▶ Goal
From the entries below, pull out every line that contains the word "sidebar" and copy each of those lines unchanged.

▶ Extracted information
-- Start --

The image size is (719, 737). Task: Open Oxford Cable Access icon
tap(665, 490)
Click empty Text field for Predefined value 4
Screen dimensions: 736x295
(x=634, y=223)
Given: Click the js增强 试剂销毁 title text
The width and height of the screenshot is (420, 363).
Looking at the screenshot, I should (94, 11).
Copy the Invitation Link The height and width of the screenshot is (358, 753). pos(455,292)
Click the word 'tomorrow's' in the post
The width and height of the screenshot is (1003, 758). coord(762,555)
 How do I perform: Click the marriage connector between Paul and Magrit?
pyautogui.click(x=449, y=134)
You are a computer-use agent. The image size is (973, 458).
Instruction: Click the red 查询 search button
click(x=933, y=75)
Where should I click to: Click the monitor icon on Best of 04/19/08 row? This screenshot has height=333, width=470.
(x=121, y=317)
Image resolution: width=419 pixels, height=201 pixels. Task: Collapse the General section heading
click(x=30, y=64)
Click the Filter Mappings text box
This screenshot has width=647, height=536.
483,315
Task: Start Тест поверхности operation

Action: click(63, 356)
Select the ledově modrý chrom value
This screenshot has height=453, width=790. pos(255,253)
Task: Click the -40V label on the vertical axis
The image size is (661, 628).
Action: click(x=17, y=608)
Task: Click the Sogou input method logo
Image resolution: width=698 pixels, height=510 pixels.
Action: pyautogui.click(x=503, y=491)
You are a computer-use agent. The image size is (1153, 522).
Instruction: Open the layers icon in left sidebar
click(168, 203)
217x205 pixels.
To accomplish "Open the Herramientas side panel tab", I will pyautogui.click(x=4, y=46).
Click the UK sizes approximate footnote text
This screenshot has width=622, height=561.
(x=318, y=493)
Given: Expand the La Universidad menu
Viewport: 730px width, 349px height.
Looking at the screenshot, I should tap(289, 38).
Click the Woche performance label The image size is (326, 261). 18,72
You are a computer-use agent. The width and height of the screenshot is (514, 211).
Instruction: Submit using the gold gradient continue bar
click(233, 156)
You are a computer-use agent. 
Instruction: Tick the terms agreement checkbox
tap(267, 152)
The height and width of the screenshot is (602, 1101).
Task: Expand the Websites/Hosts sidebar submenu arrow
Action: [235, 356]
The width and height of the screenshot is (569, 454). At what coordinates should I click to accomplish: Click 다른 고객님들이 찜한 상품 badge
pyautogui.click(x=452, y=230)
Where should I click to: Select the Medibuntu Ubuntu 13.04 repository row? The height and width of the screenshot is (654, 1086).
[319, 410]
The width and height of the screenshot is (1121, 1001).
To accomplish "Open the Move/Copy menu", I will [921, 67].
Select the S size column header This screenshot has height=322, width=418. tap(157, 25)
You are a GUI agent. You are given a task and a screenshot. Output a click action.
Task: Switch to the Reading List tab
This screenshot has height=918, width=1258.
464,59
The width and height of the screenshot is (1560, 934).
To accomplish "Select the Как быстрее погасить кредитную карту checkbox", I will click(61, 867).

-- End --

▶ Task output
Instruction: Open the layers icon in left sidebar
Task: Expand the Websites/Hosts sidebar submenu arrow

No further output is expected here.